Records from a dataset
# # # # #

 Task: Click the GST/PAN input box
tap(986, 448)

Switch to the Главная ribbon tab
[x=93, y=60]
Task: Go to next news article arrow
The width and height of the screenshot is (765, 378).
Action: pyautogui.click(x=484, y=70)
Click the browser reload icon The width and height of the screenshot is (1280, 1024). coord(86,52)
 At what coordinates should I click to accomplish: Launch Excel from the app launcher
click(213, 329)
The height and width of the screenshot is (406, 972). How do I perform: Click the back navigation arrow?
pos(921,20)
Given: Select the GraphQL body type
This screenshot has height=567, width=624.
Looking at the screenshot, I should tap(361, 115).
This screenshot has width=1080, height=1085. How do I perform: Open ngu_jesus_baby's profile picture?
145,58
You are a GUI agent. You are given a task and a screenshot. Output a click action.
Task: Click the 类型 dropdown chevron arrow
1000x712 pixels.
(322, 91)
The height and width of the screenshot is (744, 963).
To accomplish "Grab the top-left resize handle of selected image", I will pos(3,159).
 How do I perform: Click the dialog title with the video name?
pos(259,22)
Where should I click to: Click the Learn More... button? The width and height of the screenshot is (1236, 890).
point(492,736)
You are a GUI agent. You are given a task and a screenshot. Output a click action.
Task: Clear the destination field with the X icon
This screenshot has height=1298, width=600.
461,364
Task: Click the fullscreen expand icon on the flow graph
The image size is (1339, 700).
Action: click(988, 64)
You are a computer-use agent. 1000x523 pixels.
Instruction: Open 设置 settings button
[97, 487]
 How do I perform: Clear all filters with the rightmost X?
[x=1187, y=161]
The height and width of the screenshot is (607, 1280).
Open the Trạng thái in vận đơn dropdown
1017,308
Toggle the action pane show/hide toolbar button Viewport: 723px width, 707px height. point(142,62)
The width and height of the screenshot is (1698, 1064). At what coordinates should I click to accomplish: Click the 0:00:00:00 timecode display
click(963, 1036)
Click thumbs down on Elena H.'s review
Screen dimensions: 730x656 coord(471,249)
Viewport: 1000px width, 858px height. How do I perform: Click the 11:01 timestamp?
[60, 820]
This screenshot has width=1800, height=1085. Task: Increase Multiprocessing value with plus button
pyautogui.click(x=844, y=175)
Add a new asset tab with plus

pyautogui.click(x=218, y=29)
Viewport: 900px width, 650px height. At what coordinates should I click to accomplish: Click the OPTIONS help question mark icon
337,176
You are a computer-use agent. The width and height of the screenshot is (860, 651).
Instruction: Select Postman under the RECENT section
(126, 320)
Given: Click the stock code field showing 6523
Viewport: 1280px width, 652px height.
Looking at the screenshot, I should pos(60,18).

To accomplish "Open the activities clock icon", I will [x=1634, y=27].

# # # # #

§ **PROBLEM DETAILS**: For this exercise, copy every line of the data that holds "computer".

§ **REPLY**:
You are a computer-use agent. 1000x523 pixels.
You are a computer-use agent. The width and height of the screenshot is (860, 651).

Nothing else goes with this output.